The National Employment Standards (NES) are 10 minimum statutory employment entitlements provided for in the Fair Work Act. The conditions set out in the 10 NES are the minimum standards that all national system employees are entitled to in their employment.

The Court in Skene addressed the statutory entitlements of national system employees in determining the employment status of Mr Skene.
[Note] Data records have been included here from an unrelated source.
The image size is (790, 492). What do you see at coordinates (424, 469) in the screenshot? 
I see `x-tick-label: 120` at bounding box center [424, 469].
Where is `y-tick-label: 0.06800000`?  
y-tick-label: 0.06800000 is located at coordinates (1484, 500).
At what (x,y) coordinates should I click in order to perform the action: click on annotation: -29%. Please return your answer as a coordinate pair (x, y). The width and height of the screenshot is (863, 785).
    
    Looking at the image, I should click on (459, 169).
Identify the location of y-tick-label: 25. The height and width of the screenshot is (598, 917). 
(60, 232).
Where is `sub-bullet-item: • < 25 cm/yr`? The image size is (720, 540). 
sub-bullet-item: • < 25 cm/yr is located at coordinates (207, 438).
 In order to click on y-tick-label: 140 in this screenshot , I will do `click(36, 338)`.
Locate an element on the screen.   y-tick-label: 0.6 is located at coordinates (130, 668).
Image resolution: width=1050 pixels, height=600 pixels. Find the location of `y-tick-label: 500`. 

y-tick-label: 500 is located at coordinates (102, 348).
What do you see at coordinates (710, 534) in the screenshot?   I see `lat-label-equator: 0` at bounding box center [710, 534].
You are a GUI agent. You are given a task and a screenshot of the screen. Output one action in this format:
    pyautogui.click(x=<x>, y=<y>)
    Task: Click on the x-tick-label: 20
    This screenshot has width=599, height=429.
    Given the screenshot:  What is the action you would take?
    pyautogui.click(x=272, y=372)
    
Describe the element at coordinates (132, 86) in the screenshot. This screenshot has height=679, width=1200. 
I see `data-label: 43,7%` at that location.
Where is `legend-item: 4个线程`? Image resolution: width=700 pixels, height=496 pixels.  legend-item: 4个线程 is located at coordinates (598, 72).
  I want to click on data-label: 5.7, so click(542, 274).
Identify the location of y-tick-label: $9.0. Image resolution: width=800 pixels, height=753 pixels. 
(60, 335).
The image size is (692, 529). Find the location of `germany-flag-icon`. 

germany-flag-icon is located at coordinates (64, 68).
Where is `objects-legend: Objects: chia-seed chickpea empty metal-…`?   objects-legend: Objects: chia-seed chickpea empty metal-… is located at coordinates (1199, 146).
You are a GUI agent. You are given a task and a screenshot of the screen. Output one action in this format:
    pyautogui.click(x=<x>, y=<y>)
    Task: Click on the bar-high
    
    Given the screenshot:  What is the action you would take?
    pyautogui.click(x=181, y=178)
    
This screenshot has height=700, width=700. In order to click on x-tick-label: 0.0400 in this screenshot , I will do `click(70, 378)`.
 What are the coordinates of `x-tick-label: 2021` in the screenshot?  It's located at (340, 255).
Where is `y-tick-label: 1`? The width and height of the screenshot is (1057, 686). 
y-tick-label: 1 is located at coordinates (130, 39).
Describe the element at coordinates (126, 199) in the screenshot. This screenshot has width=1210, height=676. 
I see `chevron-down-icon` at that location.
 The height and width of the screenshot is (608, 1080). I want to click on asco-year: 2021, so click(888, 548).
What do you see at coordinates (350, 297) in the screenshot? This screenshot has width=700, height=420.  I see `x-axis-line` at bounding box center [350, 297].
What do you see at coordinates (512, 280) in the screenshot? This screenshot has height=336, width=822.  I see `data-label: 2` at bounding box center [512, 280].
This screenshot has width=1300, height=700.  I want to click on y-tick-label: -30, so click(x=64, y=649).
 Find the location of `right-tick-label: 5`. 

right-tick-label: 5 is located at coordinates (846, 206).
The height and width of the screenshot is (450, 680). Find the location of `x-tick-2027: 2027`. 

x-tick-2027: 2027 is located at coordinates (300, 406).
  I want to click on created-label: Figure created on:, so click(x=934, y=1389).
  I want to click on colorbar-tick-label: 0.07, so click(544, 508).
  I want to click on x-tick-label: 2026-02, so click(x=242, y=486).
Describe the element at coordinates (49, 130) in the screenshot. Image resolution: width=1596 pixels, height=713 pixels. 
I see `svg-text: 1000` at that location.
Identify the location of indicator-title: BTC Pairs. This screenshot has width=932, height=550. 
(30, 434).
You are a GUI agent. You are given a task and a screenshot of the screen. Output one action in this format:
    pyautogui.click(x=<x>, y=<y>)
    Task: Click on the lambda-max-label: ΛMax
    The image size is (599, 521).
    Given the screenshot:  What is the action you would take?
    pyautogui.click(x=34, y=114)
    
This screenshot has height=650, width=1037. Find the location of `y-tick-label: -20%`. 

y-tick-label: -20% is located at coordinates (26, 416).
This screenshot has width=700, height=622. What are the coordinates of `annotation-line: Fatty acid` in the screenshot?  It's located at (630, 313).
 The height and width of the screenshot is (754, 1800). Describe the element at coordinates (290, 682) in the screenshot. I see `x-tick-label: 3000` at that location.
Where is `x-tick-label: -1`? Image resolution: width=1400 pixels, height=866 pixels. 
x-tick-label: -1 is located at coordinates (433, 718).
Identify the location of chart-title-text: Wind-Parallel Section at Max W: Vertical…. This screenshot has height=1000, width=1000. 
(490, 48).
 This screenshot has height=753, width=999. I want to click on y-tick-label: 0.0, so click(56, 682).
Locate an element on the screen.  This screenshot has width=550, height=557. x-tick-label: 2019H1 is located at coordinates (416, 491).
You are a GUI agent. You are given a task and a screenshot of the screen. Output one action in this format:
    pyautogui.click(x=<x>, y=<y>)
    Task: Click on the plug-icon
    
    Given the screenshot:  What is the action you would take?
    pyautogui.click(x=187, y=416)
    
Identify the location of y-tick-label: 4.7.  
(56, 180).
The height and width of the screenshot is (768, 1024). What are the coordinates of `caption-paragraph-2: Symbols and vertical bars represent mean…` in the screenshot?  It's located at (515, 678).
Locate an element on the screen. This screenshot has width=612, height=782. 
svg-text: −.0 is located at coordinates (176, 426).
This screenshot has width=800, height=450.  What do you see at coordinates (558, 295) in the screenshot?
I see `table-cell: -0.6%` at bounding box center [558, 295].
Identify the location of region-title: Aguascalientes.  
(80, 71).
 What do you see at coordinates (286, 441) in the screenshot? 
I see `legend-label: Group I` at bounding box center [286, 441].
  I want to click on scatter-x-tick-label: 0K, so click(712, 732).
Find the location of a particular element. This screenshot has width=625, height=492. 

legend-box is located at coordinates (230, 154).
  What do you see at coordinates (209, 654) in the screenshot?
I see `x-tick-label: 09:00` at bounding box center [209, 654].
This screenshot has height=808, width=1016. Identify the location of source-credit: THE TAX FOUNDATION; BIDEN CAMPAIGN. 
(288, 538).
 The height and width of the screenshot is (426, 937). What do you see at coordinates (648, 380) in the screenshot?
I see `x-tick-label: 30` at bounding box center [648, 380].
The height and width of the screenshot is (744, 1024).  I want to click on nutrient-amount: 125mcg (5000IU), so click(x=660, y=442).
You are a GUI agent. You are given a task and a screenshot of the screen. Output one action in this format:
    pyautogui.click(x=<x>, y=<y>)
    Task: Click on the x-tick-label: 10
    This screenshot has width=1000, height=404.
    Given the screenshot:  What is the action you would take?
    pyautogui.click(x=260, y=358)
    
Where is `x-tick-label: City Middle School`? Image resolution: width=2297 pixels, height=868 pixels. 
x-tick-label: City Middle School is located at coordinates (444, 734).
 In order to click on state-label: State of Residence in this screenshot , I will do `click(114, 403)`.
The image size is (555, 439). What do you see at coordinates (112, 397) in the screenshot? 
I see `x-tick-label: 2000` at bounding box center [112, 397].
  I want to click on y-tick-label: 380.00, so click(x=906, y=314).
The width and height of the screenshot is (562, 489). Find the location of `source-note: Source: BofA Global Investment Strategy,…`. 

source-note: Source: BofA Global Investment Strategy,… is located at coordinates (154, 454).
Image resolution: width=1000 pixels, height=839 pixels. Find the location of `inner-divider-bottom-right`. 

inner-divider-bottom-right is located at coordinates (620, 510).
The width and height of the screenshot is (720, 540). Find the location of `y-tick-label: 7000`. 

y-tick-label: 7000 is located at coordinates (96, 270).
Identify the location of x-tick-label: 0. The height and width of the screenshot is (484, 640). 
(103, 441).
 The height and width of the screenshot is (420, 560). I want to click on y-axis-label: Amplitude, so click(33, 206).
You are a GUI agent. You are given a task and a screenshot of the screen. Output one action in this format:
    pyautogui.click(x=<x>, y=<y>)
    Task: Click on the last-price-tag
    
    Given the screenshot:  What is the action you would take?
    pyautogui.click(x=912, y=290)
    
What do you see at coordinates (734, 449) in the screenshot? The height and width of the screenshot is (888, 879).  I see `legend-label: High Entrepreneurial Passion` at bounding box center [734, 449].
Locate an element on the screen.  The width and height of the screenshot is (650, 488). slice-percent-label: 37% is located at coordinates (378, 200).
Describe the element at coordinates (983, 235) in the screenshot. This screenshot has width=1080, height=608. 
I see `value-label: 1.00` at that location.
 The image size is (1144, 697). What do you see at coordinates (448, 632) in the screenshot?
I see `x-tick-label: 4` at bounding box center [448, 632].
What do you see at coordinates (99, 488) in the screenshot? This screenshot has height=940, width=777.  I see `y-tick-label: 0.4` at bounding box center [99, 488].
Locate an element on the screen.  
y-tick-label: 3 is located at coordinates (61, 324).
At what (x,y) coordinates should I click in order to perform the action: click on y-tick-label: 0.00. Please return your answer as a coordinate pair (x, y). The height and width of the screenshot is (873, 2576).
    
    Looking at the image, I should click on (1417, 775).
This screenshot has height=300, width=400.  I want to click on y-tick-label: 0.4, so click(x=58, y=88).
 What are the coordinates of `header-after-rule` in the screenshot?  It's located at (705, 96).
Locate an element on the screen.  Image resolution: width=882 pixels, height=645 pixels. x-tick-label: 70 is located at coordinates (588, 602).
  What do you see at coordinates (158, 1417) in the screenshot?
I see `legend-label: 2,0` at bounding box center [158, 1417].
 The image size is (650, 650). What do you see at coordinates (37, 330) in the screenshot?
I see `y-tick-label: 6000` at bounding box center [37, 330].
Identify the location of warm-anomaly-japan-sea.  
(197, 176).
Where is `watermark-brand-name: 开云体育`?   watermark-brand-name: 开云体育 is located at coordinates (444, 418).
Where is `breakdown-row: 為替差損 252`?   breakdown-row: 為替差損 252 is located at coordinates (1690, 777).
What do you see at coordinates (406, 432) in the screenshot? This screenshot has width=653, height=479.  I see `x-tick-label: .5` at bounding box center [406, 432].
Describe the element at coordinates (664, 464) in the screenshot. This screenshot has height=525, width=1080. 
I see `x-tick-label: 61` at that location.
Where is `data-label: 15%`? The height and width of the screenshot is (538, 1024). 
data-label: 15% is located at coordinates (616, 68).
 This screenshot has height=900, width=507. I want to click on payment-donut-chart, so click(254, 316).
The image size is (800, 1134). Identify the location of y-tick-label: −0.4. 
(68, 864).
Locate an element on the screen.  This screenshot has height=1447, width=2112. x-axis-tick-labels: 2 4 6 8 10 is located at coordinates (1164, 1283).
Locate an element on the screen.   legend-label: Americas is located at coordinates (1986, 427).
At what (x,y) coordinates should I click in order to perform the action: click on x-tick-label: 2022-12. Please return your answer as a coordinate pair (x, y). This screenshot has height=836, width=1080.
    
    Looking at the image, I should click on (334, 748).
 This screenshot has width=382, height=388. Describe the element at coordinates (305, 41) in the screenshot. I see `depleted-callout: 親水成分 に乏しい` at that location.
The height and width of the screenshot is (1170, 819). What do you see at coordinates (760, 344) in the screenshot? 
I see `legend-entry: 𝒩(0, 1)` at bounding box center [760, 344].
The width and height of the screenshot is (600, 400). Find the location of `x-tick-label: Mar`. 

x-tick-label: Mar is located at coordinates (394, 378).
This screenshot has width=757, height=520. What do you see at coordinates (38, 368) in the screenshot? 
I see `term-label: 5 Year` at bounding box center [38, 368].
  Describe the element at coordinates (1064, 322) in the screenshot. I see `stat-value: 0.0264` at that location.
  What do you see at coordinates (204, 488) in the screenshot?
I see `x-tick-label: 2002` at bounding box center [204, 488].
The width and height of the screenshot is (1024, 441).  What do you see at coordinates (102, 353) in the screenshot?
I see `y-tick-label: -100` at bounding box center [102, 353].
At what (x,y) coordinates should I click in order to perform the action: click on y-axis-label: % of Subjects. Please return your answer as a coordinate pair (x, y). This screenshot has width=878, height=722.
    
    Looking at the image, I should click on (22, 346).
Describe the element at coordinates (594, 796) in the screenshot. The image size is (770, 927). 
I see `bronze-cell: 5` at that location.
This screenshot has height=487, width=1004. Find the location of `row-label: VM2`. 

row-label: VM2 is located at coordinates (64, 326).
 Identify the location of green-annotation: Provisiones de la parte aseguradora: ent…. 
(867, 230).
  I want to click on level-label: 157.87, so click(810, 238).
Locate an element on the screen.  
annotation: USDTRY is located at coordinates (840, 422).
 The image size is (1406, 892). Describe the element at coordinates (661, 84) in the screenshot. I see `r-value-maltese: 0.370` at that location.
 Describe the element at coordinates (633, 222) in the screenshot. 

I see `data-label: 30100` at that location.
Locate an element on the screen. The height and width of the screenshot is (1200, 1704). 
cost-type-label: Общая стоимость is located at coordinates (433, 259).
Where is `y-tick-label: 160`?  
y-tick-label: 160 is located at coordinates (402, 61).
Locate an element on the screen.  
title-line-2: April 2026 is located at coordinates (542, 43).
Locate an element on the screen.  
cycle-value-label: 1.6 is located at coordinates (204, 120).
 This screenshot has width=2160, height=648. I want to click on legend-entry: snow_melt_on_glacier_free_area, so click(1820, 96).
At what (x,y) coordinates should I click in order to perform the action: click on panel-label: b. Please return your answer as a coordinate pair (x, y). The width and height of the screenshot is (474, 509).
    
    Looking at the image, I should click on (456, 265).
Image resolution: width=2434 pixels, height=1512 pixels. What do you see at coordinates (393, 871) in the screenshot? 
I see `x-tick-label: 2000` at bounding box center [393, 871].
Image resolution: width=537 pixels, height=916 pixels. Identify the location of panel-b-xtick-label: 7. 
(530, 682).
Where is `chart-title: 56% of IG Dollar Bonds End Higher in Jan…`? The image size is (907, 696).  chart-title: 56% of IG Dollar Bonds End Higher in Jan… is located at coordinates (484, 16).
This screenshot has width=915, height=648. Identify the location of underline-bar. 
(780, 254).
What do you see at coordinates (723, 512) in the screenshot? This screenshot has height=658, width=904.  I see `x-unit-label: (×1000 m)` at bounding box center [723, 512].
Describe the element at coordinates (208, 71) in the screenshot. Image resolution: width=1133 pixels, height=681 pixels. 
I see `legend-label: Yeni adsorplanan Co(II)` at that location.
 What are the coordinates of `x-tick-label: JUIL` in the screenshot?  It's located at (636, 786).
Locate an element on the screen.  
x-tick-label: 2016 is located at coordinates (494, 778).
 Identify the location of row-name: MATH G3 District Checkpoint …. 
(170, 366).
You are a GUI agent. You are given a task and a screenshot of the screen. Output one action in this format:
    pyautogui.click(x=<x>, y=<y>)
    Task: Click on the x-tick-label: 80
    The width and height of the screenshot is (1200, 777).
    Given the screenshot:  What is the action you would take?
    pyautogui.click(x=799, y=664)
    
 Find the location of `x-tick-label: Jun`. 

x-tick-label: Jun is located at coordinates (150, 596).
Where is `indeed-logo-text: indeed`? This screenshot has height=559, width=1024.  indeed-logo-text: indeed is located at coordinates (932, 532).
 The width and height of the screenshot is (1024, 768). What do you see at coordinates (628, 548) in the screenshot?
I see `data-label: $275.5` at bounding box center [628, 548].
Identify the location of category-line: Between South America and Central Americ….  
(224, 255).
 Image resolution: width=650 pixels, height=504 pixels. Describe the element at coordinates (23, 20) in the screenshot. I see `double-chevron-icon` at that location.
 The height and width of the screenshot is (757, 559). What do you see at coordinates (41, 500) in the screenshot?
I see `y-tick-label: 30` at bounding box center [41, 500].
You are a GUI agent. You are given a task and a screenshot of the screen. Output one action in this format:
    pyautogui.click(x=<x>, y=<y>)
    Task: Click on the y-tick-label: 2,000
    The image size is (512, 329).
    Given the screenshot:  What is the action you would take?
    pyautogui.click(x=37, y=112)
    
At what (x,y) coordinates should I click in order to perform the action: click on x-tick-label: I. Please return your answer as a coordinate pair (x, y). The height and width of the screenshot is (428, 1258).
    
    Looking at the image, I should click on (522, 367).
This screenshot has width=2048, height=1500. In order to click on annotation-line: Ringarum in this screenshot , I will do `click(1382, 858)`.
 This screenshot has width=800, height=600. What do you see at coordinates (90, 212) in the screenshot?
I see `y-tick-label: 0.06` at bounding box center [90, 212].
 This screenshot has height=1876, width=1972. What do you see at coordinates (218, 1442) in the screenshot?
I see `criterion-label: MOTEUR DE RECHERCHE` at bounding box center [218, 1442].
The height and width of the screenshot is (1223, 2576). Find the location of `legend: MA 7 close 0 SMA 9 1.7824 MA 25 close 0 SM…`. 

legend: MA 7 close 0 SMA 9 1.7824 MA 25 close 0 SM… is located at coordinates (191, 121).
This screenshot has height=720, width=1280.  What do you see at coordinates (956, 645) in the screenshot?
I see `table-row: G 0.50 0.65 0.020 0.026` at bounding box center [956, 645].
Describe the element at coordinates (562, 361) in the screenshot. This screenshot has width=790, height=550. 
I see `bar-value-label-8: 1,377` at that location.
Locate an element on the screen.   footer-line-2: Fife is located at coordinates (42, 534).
The Court maintained the position that if an employee meets the criteria and definition of a permanent employee, yet the employer pays them above the applicable Award or Agreement rate in the form of a loading, does not mean that the employee is a casual.

Future of casual employees
It is important for employers to understand the classification of employment to ensure that employees are accurately classified.
Correct classification of the employment status of casual, part-time, full-time employees, or contractors will ensure that the correct statutory entitlements are paid to employees.
In light of the decision handed down in Skene and the nature of the employment relationship in the modern day, it is important for employers to be aware of the way in which they employ casuals. If an employee is classified as a casual and paid an amount above the applicable minimum wage, it is important for employers to be able to clearly demonstrate the loading, as well as the considerations outlined above if they are to rely on this as a factor in classifying the employee as a casual.